An affinity diagram is a method for organizing ideas, data, and concepts in a meaningful way to help people process them. In group work, affinity diagrams can be critical for soliciting input from all members of the group and organizing the information in a productive and useful way. This method can be useful in business as well as when people are preparing to write research papers, design scientific experiments, and engage in other activities.
A Japanese anthropologist, Kawakita Jiro, first developed the affinity diagram, and some people refer to this technique as the KJ method, referencing him. The first step is to write down concepts on note cards, or for people making an affinity diagram on a computer, to use a program capable of generating movable sticky notes or tiles to record the information. In a group, people should not talk during this process.
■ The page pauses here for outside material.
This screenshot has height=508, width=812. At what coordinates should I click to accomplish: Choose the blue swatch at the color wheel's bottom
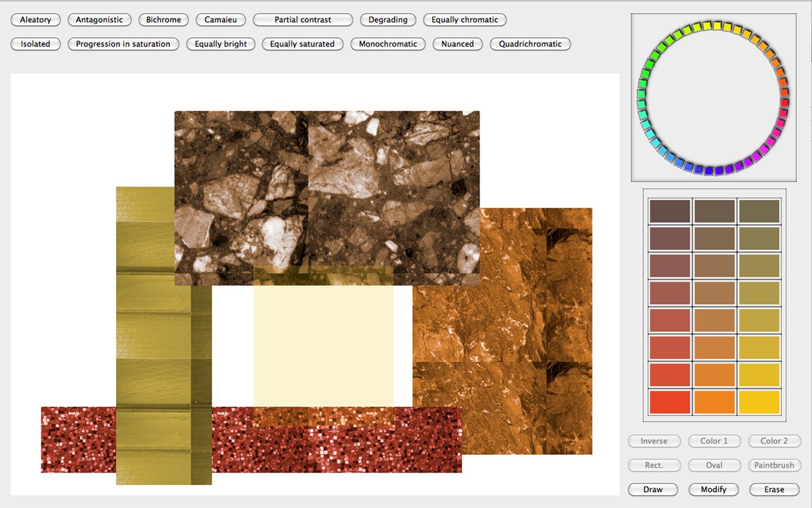[x=708, y=170]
People start with a prompt so they know what kind of information they should be thinking about. For example, an advertising company might ask members of a team to think about a new ad campaign for a car company. Members of the team would note down thoughts about the company's current image and branding, the product lineup, and any other topics that come to mind.
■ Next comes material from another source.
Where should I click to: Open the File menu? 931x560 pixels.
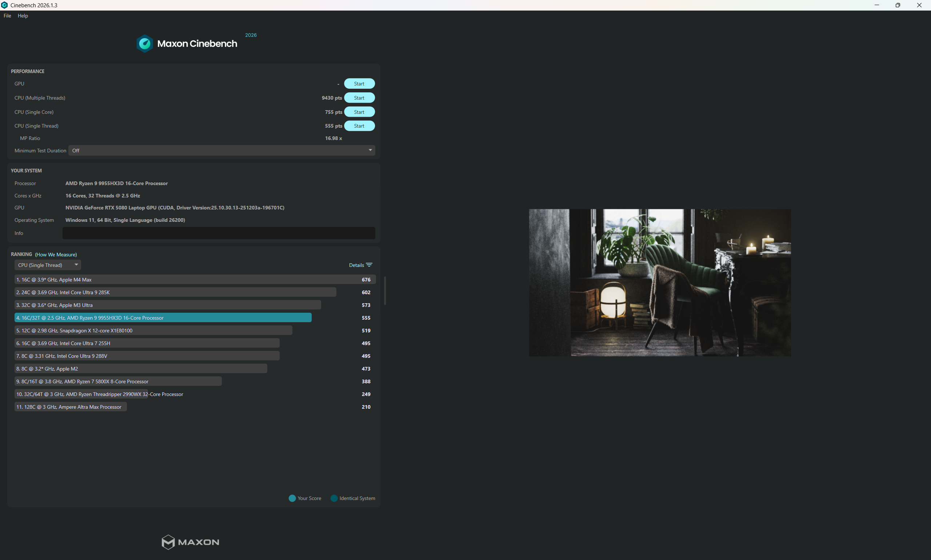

Once a stack of cards with ideas on them is available, people can start linking like with like to create an affinity diagram. In groups, people don't talk during this process, and move cards or notes around silently to create a series of related clusters. In cases where information seems to belong in multiple clusters, second copies of the original card can be made to fit them into the new cluster. Each group of related items can have a header to sum up the contents, and the end result will be a series of grouped items.
Groups may use the affinity diagram to split up tasks, assigning each group of cards to a committee so they can work with them. When individuals are using an affinity diagram, the clusters can help them organize their thoughts and develop a plan for moving forward with a project. They can sort the groups by priority or timing; in an experiment, for example, the cards pertaining to how to objectively evaluate the results would go at the end, while the cards on experimental design come first, because the researcher needs to come up with a plan for the experiment to get started.
This can also be useful for tasks like data processing, where raw data may be overwhelming and can be more digestible when broken into smaller chunks. The affinity diagram will allow people to identify patterns and areas of interest that might not otherwise be apparent.